A decolonial approach to art history highlights the constructive processes of the canon of this discipline, as well as its contribution to the establishment of cultural and geopolitical centers and peripheries – hegemonies and subalternities – in line with colonial and neo-colonial dynamics. This approach is permeated by issues of gender and race, in an effort to destabilize or disrupt biased and discriminatory epistemological, cultural, social and political practices. In the presentations and debates of the MAC USP research webinar CURATORIAL PROCESSES: Critical Curatorship and Decolonial Studies in Visual Arts – African Diasporas in the Americas, we saw the use of methodologies aimed at deconstructing old-fashioned conventions and biases on which the field of art history was built – Eurocentric in its original conception, being re-centered in the United States from the mid-twentieth century onwards – and the articulation of new historiographic and curatorial possibilities that take into account the specific conditions for artistic practice in America (i.e., American continent) and in Brazil. The biographical procedure was often employed, in the presentations, to rescue narratives neglected by the timeline of mainstream art history. Alternative ways of considering time and history were exposed, starting from cosmovisions with indigenous and African roots, as practiced by modern and contemporary artists, with a particular focus on the concept of Afrofuturism.

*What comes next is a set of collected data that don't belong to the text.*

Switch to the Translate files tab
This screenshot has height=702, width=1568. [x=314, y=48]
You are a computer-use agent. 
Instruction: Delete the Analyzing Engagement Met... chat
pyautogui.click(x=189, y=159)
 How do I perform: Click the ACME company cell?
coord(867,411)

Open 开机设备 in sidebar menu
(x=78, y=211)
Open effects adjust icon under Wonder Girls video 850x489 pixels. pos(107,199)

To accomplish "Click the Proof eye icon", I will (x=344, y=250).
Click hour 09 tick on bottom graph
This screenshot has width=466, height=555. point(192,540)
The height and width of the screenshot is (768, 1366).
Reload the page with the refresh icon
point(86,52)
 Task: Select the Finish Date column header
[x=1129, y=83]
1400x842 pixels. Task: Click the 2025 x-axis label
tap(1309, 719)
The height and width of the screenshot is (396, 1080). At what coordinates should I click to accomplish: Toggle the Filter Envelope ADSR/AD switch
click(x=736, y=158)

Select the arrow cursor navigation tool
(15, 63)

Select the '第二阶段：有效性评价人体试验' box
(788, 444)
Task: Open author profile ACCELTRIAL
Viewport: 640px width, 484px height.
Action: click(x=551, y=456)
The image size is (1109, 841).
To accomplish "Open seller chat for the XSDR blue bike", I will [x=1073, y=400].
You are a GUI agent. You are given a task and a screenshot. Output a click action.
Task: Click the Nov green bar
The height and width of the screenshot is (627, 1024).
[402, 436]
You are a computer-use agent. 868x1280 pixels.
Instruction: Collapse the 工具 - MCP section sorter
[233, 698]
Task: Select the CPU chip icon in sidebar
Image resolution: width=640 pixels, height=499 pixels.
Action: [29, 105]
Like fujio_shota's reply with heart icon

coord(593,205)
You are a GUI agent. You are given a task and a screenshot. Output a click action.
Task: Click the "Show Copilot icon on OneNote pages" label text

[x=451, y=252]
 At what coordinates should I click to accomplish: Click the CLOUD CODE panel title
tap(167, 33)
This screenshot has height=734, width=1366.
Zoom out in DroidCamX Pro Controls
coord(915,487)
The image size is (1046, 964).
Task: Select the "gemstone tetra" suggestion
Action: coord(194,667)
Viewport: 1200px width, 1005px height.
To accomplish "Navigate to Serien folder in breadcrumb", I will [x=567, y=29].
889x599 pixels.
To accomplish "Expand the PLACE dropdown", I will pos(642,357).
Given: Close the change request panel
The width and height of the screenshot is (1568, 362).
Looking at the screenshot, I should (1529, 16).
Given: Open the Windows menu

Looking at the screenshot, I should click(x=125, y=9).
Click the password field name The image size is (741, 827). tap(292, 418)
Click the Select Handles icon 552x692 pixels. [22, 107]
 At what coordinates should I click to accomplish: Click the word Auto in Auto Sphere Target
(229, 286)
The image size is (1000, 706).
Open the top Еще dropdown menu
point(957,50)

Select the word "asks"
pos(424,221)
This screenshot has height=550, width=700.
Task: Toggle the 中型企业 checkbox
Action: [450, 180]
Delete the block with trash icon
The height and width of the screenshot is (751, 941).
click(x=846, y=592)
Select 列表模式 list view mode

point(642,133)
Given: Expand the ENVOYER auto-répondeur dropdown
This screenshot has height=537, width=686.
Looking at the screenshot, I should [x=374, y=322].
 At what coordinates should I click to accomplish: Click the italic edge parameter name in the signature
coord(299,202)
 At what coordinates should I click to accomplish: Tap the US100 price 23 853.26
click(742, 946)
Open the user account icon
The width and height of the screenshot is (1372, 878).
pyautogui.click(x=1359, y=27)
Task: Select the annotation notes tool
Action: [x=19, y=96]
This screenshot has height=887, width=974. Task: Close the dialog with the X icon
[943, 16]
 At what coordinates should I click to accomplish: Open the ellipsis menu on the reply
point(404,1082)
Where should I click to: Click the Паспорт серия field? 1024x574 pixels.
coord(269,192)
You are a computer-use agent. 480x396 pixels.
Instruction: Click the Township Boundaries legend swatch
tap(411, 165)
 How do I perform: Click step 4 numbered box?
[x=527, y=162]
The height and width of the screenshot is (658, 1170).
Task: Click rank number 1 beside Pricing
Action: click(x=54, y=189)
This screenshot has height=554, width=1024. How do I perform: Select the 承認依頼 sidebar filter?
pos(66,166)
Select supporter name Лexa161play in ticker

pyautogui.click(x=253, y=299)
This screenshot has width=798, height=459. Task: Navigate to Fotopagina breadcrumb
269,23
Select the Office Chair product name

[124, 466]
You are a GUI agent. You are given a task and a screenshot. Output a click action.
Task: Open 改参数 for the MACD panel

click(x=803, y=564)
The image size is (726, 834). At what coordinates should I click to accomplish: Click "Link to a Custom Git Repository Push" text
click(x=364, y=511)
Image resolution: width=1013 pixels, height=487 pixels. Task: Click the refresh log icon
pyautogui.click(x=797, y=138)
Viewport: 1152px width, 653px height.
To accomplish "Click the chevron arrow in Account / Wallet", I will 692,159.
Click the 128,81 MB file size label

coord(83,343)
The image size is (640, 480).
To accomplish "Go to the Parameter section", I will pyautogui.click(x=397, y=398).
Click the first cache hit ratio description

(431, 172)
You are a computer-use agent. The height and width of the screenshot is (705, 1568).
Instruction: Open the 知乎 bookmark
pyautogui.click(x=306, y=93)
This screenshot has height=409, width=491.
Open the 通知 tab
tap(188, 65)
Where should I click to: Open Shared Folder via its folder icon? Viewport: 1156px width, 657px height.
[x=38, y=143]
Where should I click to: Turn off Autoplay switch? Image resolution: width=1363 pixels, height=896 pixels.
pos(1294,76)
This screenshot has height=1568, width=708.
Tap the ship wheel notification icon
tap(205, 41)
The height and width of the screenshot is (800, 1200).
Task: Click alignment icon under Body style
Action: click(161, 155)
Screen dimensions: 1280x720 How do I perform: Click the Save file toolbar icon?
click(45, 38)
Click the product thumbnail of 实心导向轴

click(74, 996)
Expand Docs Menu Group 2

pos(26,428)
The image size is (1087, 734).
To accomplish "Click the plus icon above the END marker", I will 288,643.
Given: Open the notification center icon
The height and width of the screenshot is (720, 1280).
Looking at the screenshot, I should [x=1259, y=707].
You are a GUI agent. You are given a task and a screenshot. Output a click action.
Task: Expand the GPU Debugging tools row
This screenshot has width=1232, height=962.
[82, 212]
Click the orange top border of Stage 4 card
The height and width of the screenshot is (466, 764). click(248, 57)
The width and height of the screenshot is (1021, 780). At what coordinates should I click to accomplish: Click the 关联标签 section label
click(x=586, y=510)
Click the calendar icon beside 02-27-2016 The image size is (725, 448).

Both the biography and a Eurocentric perception of time and history are at the heart of the discipline of art history. Elizabeth Freeman, in Time Binds: Queer Temporalities, Queer Histories, formulates the concept of “chrononormativity,” that is, “the use of time to organize individual human bodies toward maximum productivity”. The author claims that time is manipulated, “[converting] historically specific regimes of asymmetrical power into seemingly ordinary bodily tempos and routines” to construct and legitimize particular bodies, communities, lives and historical narratives. Chrononormativity is identified by Freeman in several instances coherent between each other: the re-temporization of the body resulting from the transition from agricultural work to salaried work; the state-sponsored time line, which is determined by milestones such as birth, marriage, property acquisition, and death; a person’s ability to narrate their life in a novelistic framework, defined by Freeman as “event-centered, goal-oriented, intentional, and culminating in epiphanies or major transformations”; and the definition of activities and feelings cultivated in the domestic space as timeless and primordial in opposition to the cruel rhythms of industrialized work, creating two time zones and erasing women’s domestic work. The cultures, histories and lives impacted by such chronobiopolitical procedures are “variously and simultaneously black, female and queer”.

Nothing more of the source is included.